Worth to Notice, Big Endian
being the default, when working on Little Endian
data, one HAVE TO use the BinaryFormat.ByteOrder
function to modify the byte order.
This results in convoluted workarounds in order to first read the length, and then feed it to the field reader function, "as a number".

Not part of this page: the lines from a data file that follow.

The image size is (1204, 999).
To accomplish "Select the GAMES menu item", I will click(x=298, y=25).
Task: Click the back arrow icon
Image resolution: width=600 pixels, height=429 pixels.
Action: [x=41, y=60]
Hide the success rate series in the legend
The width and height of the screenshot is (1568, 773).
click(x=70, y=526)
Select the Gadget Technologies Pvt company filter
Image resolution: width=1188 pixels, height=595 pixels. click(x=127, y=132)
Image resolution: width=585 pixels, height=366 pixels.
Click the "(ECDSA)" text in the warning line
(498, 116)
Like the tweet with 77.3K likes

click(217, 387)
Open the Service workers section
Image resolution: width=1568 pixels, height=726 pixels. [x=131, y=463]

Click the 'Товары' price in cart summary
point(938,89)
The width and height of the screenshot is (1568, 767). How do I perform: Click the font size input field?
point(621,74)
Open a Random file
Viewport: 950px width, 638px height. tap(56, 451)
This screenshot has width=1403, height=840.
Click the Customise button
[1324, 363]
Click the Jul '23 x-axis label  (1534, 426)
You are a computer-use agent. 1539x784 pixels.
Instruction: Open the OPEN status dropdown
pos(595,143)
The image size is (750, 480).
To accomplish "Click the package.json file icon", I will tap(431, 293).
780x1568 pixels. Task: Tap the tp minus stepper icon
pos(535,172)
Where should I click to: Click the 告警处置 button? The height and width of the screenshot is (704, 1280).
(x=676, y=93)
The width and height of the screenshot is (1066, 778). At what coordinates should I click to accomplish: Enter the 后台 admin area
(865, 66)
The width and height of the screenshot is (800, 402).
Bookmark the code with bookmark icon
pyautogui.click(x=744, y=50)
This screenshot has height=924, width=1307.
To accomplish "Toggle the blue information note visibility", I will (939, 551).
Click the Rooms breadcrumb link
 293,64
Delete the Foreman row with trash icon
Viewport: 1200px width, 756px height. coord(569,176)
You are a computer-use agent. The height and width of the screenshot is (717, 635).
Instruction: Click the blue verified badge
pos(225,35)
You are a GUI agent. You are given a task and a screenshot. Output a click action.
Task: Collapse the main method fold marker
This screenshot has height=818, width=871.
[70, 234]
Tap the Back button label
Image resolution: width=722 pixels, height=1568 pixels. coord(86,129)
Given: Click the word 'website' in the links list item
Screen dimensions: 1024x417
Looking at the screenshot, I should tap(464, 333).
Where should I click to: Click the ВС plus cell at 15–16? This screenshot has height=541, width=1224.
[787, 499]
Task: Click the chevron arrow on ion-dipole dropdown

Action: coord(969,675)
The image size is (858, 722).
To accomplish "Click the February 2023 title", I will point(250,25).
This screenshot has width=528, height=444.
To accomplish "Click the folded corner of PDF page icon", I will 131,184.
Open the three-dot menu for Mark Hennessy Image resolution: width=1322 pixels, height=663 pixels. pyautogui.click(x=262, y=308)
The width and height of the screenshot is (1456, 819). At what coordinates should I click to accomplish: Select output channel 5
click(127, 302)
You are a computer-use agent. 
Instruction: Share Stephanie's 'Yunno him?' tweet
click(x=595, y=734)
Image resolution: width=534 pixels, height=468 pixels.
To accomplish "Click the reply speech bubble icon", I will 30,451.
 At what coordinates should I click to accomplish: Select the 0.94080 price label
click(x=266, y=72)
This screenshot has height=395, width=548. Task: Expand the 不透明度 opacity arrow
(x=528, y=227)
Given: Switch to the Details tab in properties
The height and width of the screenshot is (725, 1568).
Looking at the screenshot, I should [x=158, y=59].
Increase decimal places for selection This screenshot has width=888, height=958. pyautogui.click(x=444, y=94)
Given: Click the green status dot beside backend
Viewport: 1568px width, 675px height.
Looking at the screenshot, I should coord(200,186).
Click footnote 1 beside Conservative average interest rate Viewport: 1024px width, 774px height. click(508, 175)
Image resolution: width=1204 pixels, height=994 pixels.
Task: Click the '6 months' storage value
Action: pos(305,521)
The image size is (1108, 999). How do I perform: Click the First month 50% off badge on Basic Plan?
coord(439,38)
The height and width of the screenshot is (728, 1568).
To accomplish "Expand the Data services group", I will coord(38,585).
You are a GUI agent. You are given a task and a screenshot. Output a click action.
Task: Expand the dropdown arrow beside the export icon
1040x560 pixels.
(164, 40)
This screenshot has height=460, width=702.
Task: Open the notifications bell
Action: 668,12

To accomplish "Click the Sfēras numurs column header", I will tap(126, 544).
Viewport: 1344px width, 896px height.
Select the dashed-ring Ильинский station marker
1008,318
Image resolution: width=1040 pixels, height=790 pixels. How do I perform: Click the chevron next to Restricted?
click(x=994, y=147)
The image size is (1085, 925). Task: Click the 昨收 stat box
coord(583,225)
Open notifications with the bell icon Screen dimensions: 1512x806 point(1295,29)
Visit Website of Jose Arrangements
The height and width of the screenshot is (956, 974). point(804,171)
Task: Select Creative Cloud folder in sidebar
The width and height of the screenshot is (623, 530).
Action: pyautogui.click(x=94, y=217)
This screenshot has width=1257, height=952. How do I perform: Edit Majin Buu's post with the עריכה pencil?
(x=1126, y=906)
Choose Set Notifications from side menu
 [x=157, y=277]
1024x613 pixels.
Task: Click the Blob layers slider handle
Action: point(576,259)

Reference: https://learn.microsoft.com/en-us/powerquery-m/binaryformat-byteorder
For much better documentation: https://powerquery.how/binaryformat-byteorder/
All other functions mentioned here are also documented on these 2 sites, see their left menu.
Test case
Sample standalone Power Query M query to document the expected and observed behavior:
let
// sample data bits
BigEndian3i32 = #binary({0,0,0,3}),
LittleEndian3i32 = #binary({3,0,0,0}),
BinaryText3Chars = Text.ToBinary("abc"),
// TEST DATA: a text field preceded by its length as a 32-bit integer
BEbinaryData = Binary.Combine({BigEndian3i32 , BinaryText3Chars}),
LEbinaryData = Binary.Combine({LittleEndian3i32 , BinaryText3Chars}),
// Readers for integer:
// default and modified using the 2 options for BinaryFormat.ByteOrder
IntReader = BinaryFormat.UnsignedInteger32, // NO ByteOrder modification
IntReaderBE = BinaryFormat.ByteOrder(
BinaryFormat.UnsignedInteger32, ByteOrder.BigEndian),
IntReaderLE = BinaryFormat.ByteOrder(
BinaryFormat.UnsignedInteger32, ByteOrder.LittleEndian),
// Text field readers, using the 3 cases for reading the length
TextReader = BinaryFormat.Text(IntReader),
TextReaderBE = BinaryFormat.Text(IntReaderBE),
TextReaderLE = BinaryFormat.Text(IntReaderLE),
// display function for binary data
Binary_HexPrint = (binary as binary) as text => let
length = Binary.Length(binary),
asText = Binary.ToText(binary, BinaryEncoding.Hex),
splitter= Splitter.SplitTextByLengths(List.Repeat({2}, length)),
pretty = Text.Combine(splitter(asText), " ")
in pretty,
// 5 first fields: check upstream data
// 3 last fields : apply the Text readers on the test data
result = [
BE Sample = Binary_HexPrint(BEbinaryData), // ok, no problem upstream
LE Sample = Binary_HexPrint(LEbinaryData), // ok, no problem upstream
Int Value = IntReader(BEbinaryData), // ok, no problem upstream
Int Value BE = IntReaderBE(BEbinaryData), // ok, no problem upstream
Int Value LE = IntReaderLE(LEbinaryData), // ok, no problem upstream
Text Value = TextReader(BEbinaryData), // ok, EXPECTED BEHAVIOR
Text Value BE = TextReaderBE(BEbinaryData), // ERROR
Text Value LE = TextReaderLE(LEbinaryData) // ERROR
]
in
result
Test result
Screen capture of the result of this test query, with the error message:
In English, the error message says "The value of the specified Binary Format can't be used to read a length".
- When the
BinaryFormat.UnsignedInteger32
function is used directly, the expected behavior is obtained: the field value "abc" is read correctly. - But if modified using
BinaryFormat.ByteOrder
(whateverByteOrder
used), it doesn't work anymore.
Expected behavior
I would have expected that this function modification would have been transparent since, modified or not, the length value read is the same (an unsigned 32-bit Integer, as can be checked using Value.Type
).
But it seems that BinaryFormat.ByteOrder
is not "registered" as a function that "can be used to read a length".
Workaround
// Define short hands replacing functions having a 'length' or 'count' parameter
// but not working with BinaryFormat.ByteOrder
BinaryFormat_Text = (lengthReader as function) as function => BinaryFormat.Choice(
lengthReader,
(length) => BinaryFormat.Text(length)
),
BinaryFormat_Binary = (lengthReader as function) as function => BinaryFormat.Choice(
lengthReader,
(length) => BinaryFormat.Binary(length)
),
BinaryFormat_List =
(binaryFormat as function, lengthReader as function) as function => BinaryFormat.Choice(
lengthReader,
(count) => BinaryFormat.List(binaryFormat, count)
),
// NOT working with BinaryFormat.ByteOrder
// myFieldReader = BinaryFormat.Text(IntReaderLE)
// Shorthand use, WORKING with BinaryFormat.ByteOrder
myFieldReader = BinaryFormat_Text(IntReaderLE)
Of course, when working with Big Endian
length, one should completely avoid the problem by NOT using BinaryFormat.ByteOrder
at all!
Questions
Am I just misunderstanding (and misusing) how to use these functions, or does it look like a bug/limitation in the M Power Query language?
Would you recommend better or simpler workarounds?